(Collected data)
═══

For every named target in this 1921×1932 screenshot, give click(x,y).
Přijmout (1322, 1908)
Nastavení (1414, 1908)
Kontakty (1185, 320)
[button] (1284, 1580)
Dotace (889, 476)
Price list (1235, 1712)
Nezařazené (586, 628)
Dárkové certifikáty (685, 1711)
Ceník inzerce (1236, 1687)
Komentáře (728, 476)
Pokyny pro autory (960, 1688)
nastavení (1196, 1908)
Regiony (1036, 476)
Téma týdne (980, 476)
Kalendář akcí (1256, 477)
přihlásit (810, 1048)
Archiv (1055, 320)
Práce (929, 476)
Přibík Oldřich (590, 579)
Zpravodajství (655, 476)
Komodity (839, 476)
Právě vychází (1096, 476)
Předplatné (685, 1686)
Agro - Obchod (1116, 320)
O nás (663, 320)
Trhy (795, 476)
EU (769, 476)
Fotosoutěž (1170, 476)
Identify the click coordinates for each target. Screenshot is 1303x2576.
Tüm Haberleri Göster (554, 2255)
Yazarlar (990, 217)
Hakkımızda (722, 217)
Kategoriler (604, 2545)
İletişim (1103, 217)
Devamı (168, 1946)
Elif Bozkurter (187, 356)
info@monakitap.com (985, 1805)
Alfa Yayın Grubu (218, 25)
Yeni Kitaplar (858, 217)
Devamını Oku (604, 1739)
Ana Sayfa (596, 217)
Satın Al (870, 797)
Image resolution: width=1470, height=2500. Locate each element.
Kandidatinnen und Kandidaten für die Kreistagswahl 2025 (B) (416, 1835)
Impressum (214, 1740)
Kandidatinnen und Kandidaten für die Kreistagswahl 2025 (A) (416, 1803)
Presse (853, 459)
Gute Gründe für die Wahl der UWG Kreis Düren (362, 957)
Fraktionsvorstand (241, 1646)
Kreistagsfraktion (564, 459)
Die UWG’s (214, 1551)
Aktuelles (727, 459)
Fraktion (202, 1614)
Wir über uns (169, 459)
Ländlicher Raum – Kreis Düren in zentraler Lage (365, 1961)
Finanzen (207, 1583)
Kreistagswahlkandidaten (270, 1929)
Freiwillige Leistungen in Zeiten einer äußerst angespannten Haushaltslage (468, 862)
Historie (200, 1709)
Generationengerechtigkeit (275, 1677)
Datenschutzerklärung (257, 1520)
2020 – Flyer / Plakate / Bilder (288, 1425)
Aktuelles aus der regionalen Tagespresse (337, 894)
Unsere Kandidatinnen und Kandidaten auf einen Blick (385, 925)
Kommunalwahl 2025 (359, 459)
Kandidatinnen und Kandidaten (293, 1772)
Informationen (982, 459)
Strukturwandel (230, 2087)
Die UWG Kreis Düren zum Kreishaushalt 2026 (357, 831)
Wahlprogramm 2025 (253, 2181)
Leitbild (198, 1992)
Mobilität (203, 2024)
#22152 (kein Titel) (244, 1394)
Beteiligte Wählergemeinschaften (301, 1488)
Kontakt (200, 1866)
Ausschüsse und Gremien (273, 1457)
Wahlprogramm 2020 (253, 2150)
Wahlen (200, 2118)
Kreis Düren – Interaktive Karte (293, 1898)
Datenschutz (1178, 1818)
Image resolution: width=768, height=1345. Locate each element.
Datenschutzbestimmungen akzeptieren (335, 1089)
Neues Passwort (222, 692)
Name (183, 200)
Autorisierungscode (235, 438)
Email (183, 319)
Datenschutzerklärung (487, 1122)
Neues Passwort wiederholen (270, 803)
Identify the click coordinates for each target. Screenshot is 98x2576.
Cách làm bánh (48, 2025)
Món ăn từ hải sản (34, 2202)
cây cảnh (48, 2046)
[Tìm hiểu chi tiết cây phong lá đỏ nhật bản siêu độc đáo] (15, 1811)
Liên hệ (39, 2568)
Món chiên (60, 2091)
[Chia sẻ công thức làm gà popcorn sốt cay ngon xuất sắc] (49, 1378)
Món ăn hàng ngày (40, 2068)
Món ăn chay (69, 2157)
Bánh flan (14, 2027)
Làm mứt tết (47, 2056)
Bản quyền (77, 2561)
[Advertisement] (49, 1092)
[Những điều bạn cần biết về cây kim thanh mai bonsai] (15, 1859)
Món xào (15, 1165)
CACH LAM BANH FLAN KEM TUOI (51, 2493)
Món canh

═══

Retype the records exactly.

For every named target in this 1921×1932 screenshot, give click(x,y).
Přijmout (1322, 1908)
Nastavení (1414, 1908)
Kontakty (1185, 320)
[button] (1284, 1580)
Dotace (889, 476)
Price list (1235, 1712)
Nezařazené (586, 628)
Dárkové certifikáty (685, 1711)
Ceník inzerce (1236, 1687)
Komentáře (728, 476)
Pokyny pro autory (960, 1688)
nastavení (1196, 1908)
Regiony (1036, 476)
Téma týdne (980, 476)
Kalendář akcí (1256, 477)
přihlásit (810, 1048)
Archiv (1055, 320)
Práce (929, 476)
Přibík Oldřich (590, 579)
Zpravodajství (655, 476)
Komodity (839, 476)
Právě vychází (1096, 476)
Předplatné (685, 1686)
Agro - Obchod (1116, 320)
O nás (663, 320)
Trhy (795, 476)
EU (769, 476)
Fotosoutěž (1170, 476)
Identify the click coordinates for each target. Screenshot is 1303x2576.
Tüm Haberleri Göster (554, 2255)
Yazarlar (990, 217)
Hakkımızda (722, 217)
Kategoriler (604, 2545)
İletişim (1103, 217)
Devamı (168, 1946)
Elif Bozkurter (187, 356)
info@monakitap.com (985, 1805)
Alfa Yayın Grubu (218, 25)
Yeni Kitaplar (858, 217)
Devamını Oku (604, 1739)
Ana Sayfa (596, 217)
Satın Al (870, 797)
Image resolution: width=1470, height=2500. Locate each element.
Kandidatinnen und Kandidaten für die Kreistagswahl 2025 (B) (416, 1835)
Impressum (214, 1740)
Kandidatinnen und Kandidaten für die Kreistagswahl 2025 (A) (416, 1803)
Presse (853, 459)
Gute Gründe für die Wahl der UWG Kreis Düren (362, 957)
Fraktionsvorstand (241, 1646)
Kreistagsfraktion (564, 459)
Die UWG’s (214, 1551)
Aktuelles (727, 459)
Fraktion (202, 1614)
Wir über uns (169, 459)
Ländlicher Raum – Kreis Düren in zentraler Lage (365, 1961)
Finanzen (207, 1583)
Kreistagswahlkandidaten (270, 1929)
Freiwillige Leistungen in Zeiten einer äußerst angespannten Haushaltslage (468, 862)
Historie (200, 1709)
Generationengerechtigkeit (275, 1677)
Datenschutzerklärung (257, 1520)
2020 – Flyer / Plakate / Bilder (288, 1425)
Aktuelles aus der regionalen Tagespresse (337, 894)
Unsere Kandidatinnen und Kandidaten auf einen Blick (385, 925)
Kommunalwahl 2025 (359, 459)
Kandidatinnen und Kandidaten (293, 1772)
Informationen (982, 459)
Strukturwandel (230, 2087)
Die UWG Kreis Düren zum Kreishaushalt 2026 (357, 831)
Wahlprogramm 2025 (253, 2181)
Leitbild (198, 1992)
Mobilität (203, 2024)
#22152 (kein Titel) (244, 1394)
Beteiligte Wählergemeinschaften (301, 1488)
Kontakt (200, 1866)
Ausschüsse und Gremien (273, 1457)
Wahlprogramm 2020 (253, 2150)
Wahlen (200, 2118)
Kreis Düren – Interaktive Karte (293, 1898)
Datenschutz (1178, 1818)
Image resolution: width=768, height=1345. Locate each element.
Datenschutzbestimmungen akzeptieren (335, 1089)
Neues Passwort (222, 692)
Name (183, 200)
Autorisierungscode (235, 438)
Email (183, 319)
Datenschutzerklärung (487, 1122)
Neues Passwort wiederholen (270, 803)
Identify the click coordinates for each target. Screenshot is 98x2576.
Cách làm bánh (48, 2025)
Món ăn từ hải sản (34, 2202)
cây cảnh (48, 2046)
[Tìm hiểu chi tiết cây phong lá đỏ nhật bản siêu độc đáo] (15, 1811)
Liên hệ (39, 2568)
Món chiên (60, 2091)
[Chia sẻ công thức làm gà popcorn sốt cay ngon xuất sắc] (49, 1378)
Món ăn hàng ngày (40, 2068)
Món ăn chay (69, 2157)
Bánh flan (14, 2027)
Làm mứt tết (47, 2056)
Bản quyền (77, 2561)
[Advertisement] (49, 1092)
[Những điều bạn cần biết về cây kim thanh mai bonsai] (15, 1859)
Món xào (15, 1165)
CACH LAM BANH FLAN KEM TUOI (51, 2493)
Món canh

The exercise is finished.